2 Responses to “easter 4 Year C”

  1. Monte Asbury’s Blog Follow the Lamb (sermon for April 29, 07) « on April 30th, 2007 6:58 pm

    […] I have several quotes here from Sarah Dylan Breuer at Sarah Laughed and Lawrence at Disclosing New Worlds, both of which are excellent on these passages. Here’s Dylan: Think of it this way, as I’d wager John’s earliest readers did: Jesus’ saying “the Father and I are one” is saying that if you want to know what God is doing in the world, look at what Jesus does. If you want to know how God treats sinners and outcasts, look at how Jesus treats them. […]

  2. Micky on May 3rd, 2007 11:12 am

    About 3 years ago I dropped into a black hole – four months of absolute terror. I wanted to end my life, but somehow [Holy Spirit], I reached out to a friend who took me to hospital.

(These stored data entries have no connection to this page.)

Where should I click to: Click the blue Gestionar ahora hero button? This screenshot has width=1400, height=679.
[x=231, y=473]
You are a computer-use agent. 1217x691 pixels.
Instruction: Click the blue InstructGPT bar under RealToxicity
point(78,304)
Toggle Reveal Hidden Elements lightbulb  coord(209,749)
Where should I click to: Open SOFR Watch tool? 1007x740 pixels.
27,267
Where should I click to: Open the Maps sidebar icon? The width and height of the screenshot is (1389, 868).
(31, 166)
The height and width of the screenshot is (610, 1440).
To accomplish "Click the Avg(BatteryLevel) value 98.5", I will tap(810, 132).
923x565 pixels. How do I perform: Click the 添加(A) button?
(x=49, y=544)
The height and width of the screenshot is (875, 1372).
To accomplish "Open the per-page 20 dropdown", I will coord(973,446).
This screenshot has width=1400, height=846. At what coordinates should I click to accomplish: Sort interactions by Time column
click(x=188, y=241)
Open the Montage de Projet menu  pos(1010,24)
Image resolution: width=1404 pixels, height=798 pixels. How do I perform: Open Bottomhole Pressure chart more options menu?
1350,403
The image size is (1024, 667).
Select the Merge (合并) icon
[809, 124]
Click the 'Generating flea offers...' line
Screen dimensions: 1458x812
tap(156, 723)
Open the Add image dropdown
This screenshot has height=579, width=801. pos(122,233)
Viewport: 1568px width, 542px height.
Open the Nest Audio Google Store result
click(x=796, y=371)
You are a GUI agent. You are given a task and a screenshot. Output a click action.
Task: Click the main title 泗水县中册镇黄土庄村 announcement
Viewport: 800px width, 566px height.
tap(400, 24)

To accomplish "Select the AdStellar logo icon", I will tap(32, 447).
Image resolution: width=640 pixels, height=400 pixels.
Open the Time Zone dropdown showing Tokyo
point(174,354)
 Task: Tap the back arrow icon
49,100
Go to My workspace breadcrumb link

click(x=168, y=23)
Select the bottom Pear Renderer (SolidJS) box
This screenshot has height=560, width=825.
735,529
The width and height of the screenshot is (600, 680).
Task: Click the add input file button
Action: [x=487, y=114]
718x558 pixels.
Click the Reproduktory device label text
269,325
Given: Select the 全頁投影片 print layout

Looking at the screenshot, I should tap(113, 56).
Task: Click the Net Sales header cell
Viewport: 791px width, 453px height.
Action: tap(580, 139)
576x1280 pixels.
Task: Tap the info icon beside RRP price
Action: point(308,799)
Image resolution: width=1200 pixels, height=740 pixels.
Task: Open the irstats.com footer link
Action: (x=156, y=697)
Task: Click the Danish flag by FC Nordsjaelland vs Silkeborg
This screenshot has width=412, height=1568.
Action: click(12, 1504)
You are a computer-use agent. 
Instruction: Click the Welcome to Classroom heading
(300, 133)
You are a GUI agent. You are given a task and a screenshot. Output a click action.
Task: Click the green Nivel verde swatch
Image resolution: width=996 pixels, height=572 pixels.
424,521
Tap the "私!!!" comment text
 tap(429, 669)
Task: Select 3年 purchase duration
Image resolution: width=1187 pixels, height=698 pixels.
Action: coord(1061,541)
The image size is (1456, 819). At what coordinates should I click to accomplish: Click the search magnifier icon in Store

I had three visits [hospital] in four months – I actually thought I was in hell. I imagine I was going through some sort of metamorphosis [mental, physical & spiritual]. I had been seeing a therapist [1994] on a regular basis, up until this point in time. I actually thought I would be locked away – but the hospital staff was very supportive [I had no control over my process]. I was released from hospital 16th September 1994, but my fear, pain & shame had only subsided a little. I remember this particular morning waking up [home] & my process would start up again [fear, pain, & shame]. No one could help me, not even my therapist [I was terrified]. I asked Jesus Christ to have mercy on me & forgive me my sins. Slowly, all my fear has dissipated & I believe Jesus delivered me from my “psychological prison.” I am a practicing Catholic & the Holy Spirit is my friend & strength; every day since then has been a joy & blessing. I deserve to go to hell for the life I have led, but Jesus through His sacrifice on the cross, delivered me from my inequities. John 3: 8, John 15: 26, are verses I can relate to, organically. He’s a real person who is with me all the time. I have so much joy & peace in my life, today, after a childhood spent in orphanages [England & Australia]. God LOVES me so much. Fear, pain, & shame, are no longer my constant companions. I just wanted to share my experience with you [Luke 8: 16 – 17].